The best market for Nigerian culture may be outside Nigeria, the problems of YouTube distribution aside. One discussant tells us about Nigerian hiphop group P-Square recently sold several million copies of their latest album. A distributor purchased and sent six million copies to the East African market. Not only has the record succeeded, it has allowed the group to demand $100,000 – $150,000 for live performances. Perhaps, some of our group speculated, this is the future for Nigerian cinema – live screenings of new films across the continent and film stars demanding appearance fees similar to those of hiphop stars.


This earlier post on the Nigerian film industry may be interesting to you as well.

3 thoughts on “Nollywood: is better distribution the remedy for piracy?”

  1. Pingback: Why Nollywood films often come out in several parts – Shelby Grossman's Blog

  2. I’ve been very interested in Nollywood cinema ever since I heard about it in Good Copy, Bad Copy. I wonder if there is a future trend of building more cinemas, and what that would depend on. When it comes to overseas audiences (which are so important for Bollywood movies), there’s no point in blaming YouTube piracy when there is no good legitimate way of obtaining these movies.

    I have been interested in watching Nollywood movies for a long time, and have still not found a good place to watch them online. Why don’t they set up a deal with Netflix, I am sure they would be happy to have them. Or set up something themselves – if there was a place where I could pay 2$ through PayPal to download high-quality subtitled Nollywood movies (with reviews etc), I’d probably buy a bunch. Maybe I’d even organize a small Nollywood film festival in my living room :)

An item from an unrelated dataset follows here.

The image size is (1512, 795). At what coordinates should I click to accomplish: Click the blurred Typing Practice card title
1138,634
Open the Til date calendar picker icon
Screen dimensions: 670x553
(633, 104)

  3. Stian, there are several sites where you can watch Nollywood films. Some are clearly violating copyrights and posting films to YouTube, then selling ads on the embedded content – nollywoodlove.com is one example of this. Afrovision.tv seems to do the same thing using Vimeo to store video. A few firms are trying to license content – i.e., actually pay the producers! – and distribute online, often via subscription models. One is izognmovies.com

    I hope you have your Nollywood film festival soon – sounds like good fun.